__Your goal__. Rewrite the listing from the line containing "How do I perform: Collapse" down to the end of the listing, changing "Paid Keywords" to "Organic Keywords" and keeping everything else unchanged. Leave the pictures out of your answer.

Saved data entries:
◆ ◆ ◆ ◆ ◆

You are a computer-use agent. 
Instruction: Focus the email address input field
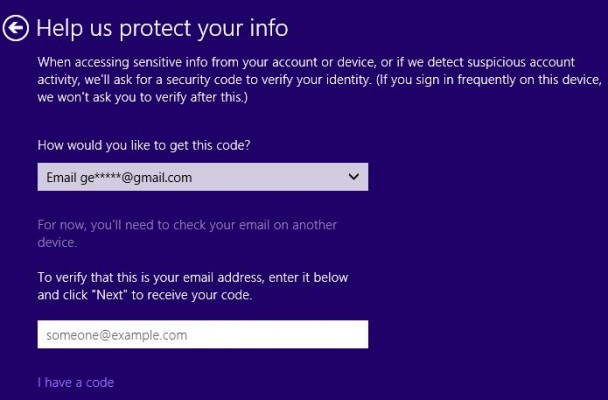click(202, 335)

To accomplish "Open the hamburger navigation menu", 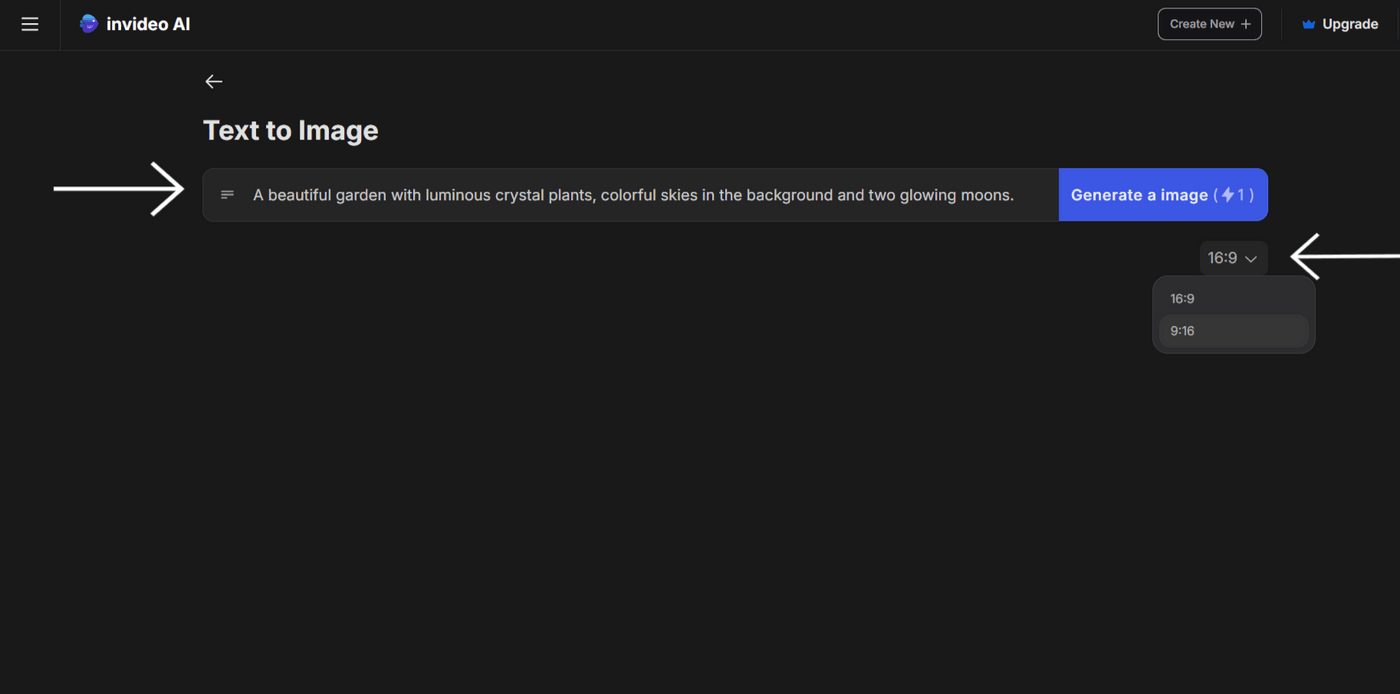I will [30, 24].
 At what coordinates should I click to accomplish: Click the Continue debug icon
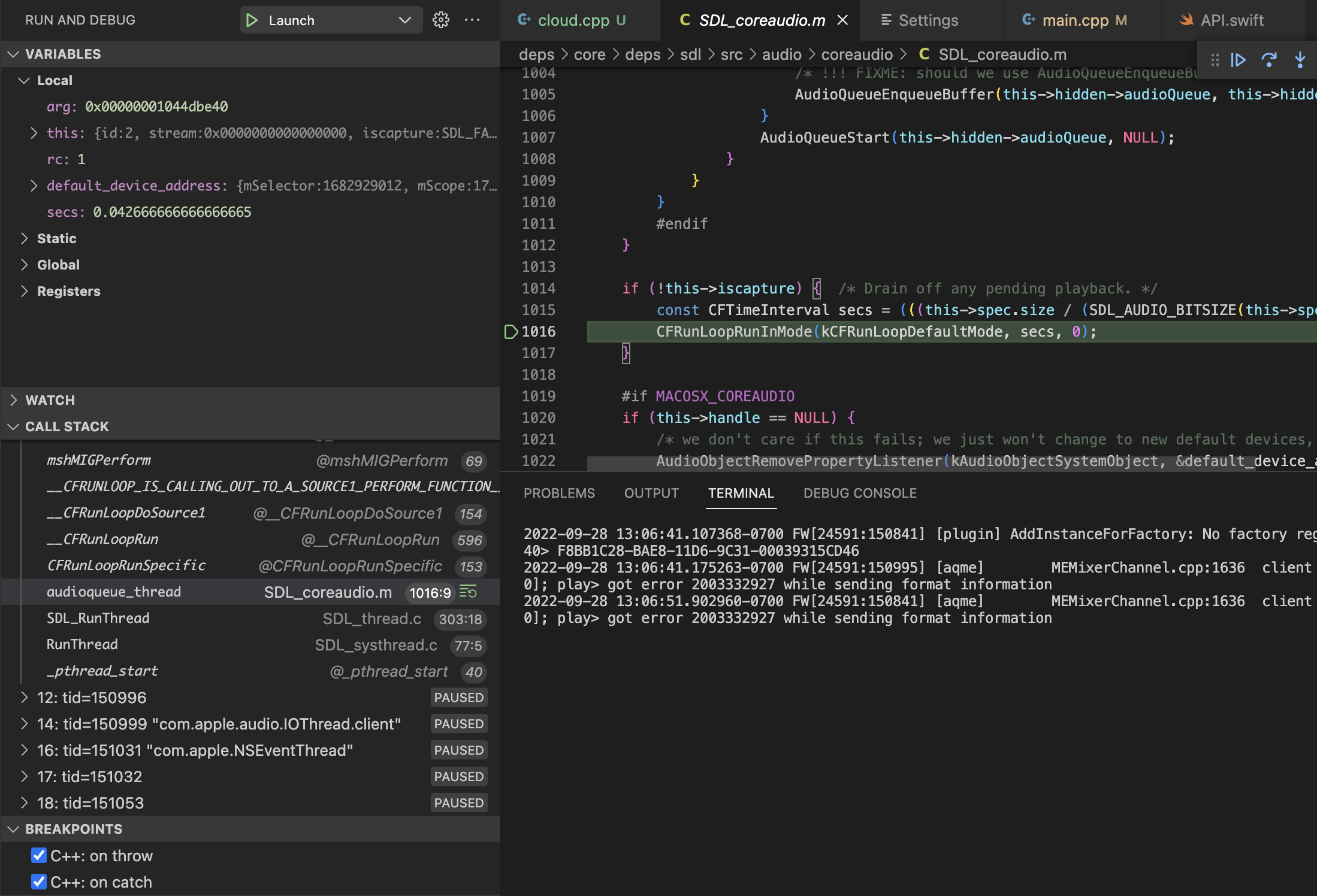(x=1238, y=60)
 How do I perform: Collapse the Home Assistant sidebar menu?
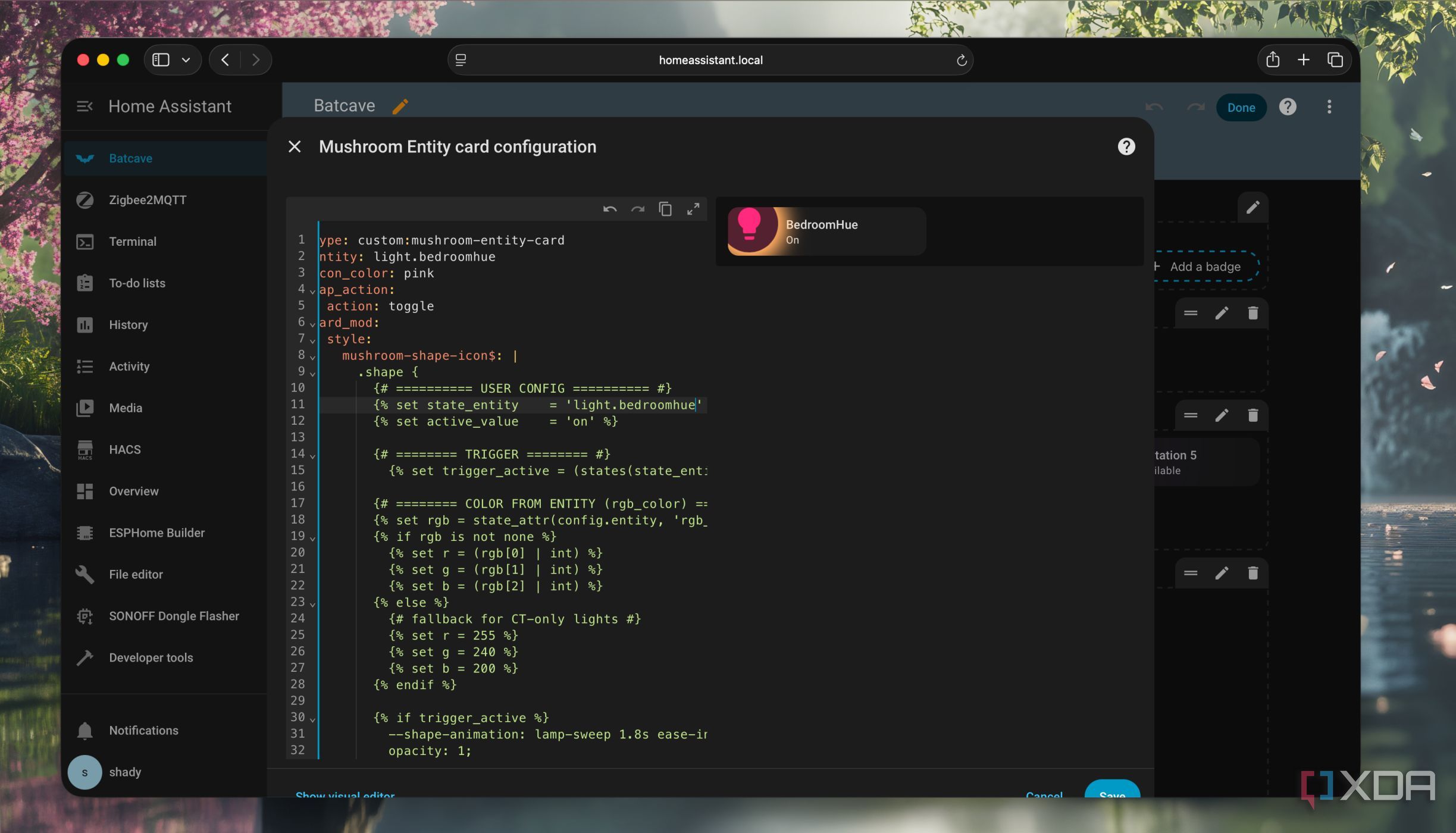click(84, 107)
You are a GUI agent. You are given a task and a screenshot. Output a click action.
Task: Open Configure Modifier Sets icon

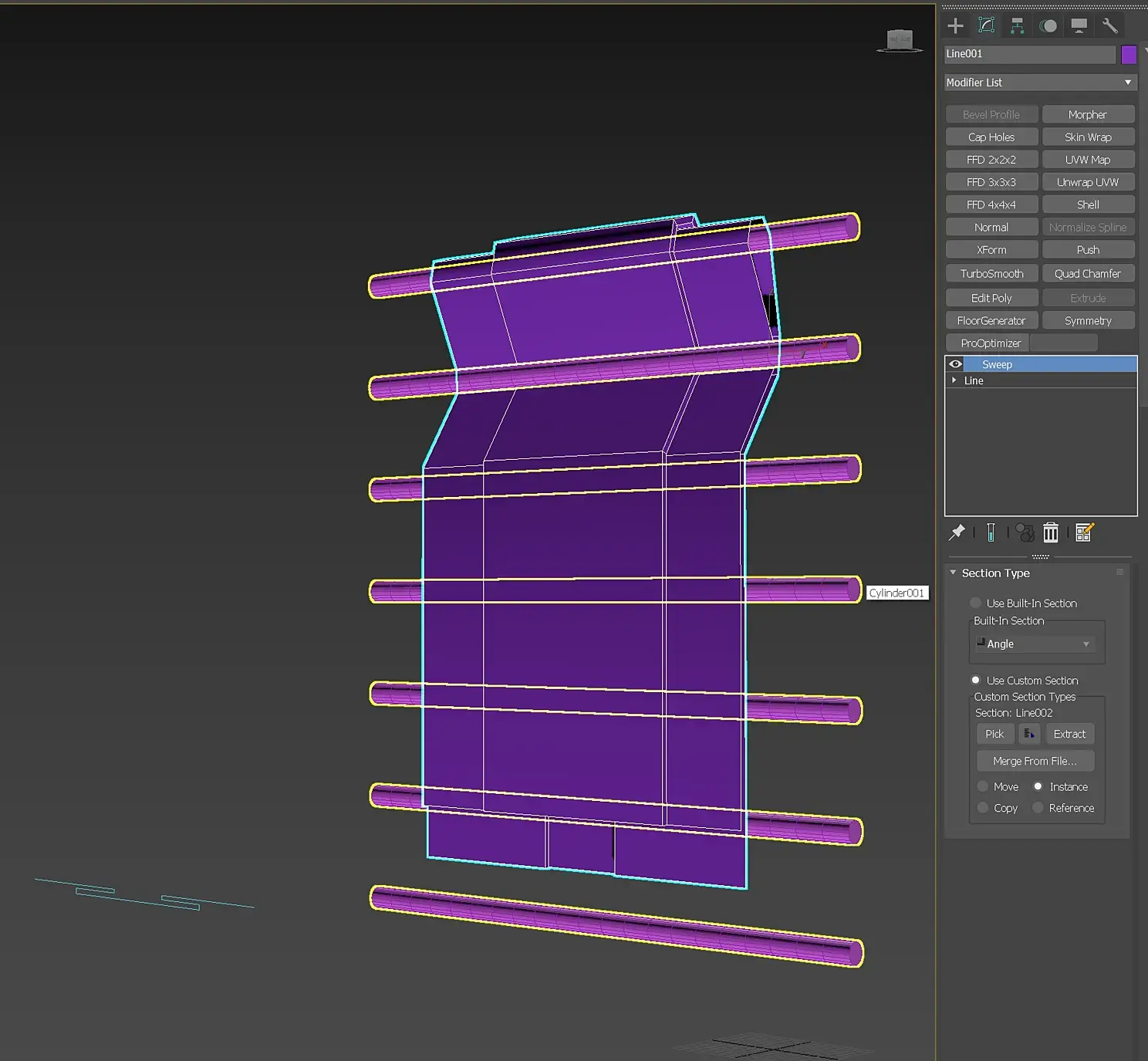pyautogui.click(x=1084, y=532)
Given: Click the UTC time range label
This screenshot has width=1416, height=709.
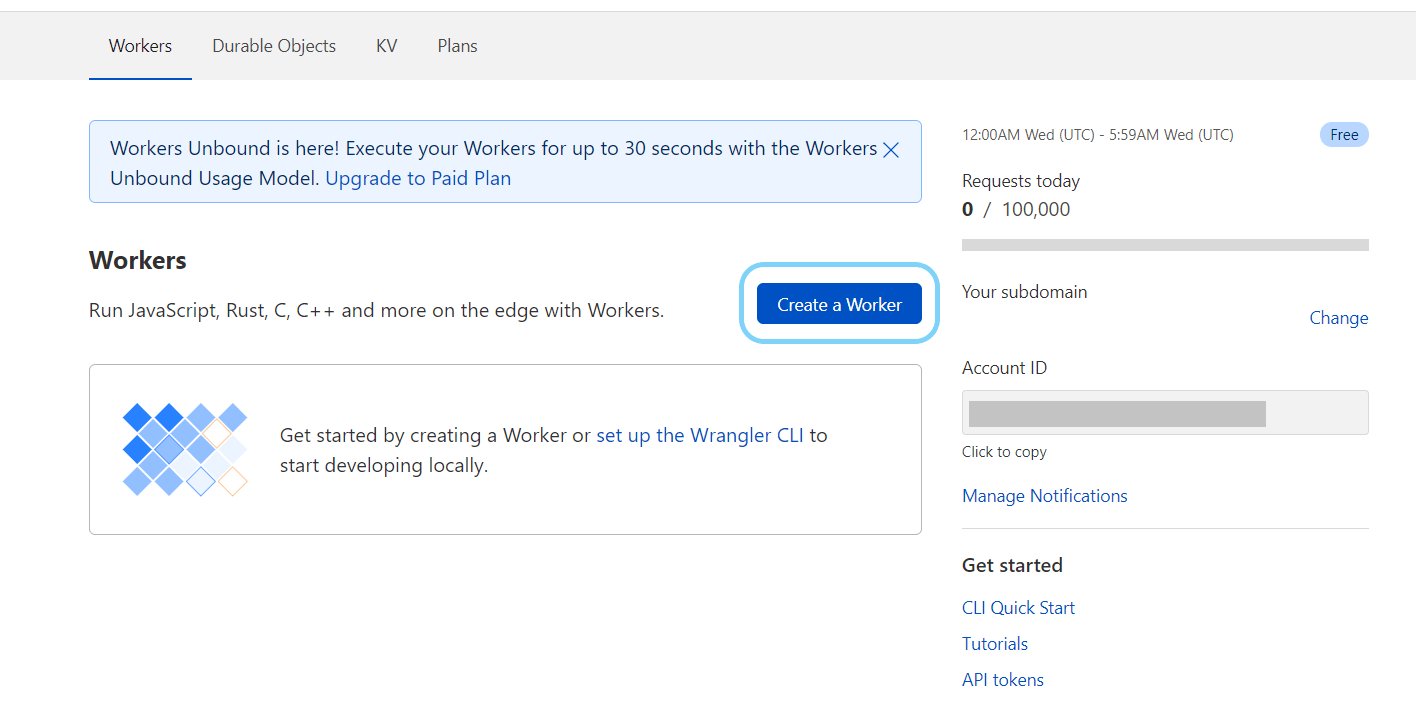Looking at the screenshot, I should (1097, 135).
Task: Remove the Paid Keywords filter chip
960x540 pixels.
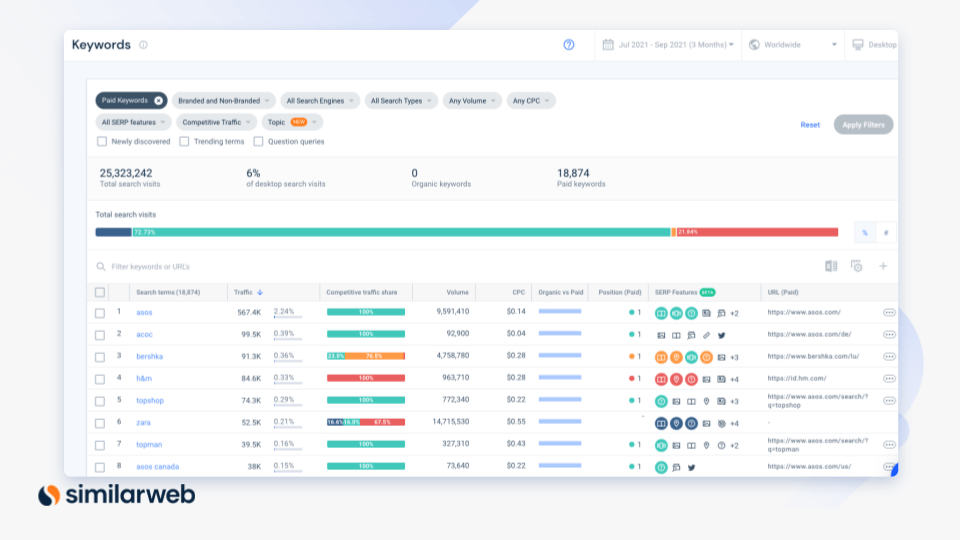Action: pos(158,101)
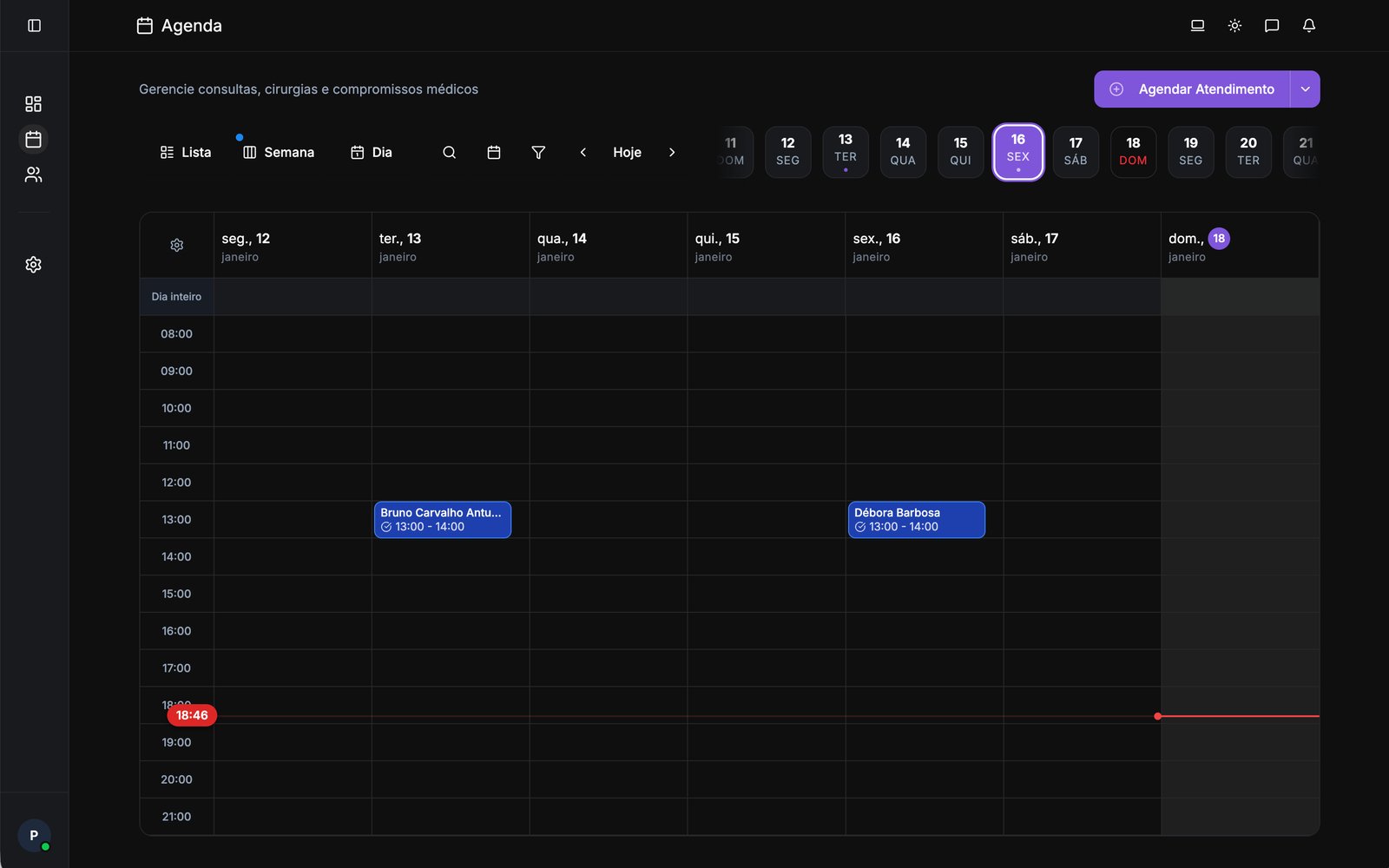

◆ ◆ ◆ ◆ ◆

__Full output__.
 How do I perform: Collapse the Home Assistant sidebar menu?
click(84, 107)
You are a GUI agent. You are given a task and a screenshot. Output a click action.
Task: Open Configure Modifier Sets icon

pyautogui.click(x=1084, y=532)
Given: Click the UTC time range label
This screenshot has width=1416, height=709.
Looking at the screenshot, I should (1097, 135).
Task: Remove the Organic Keywords filter chip
960x540 pixels.
Action: pos(158,101)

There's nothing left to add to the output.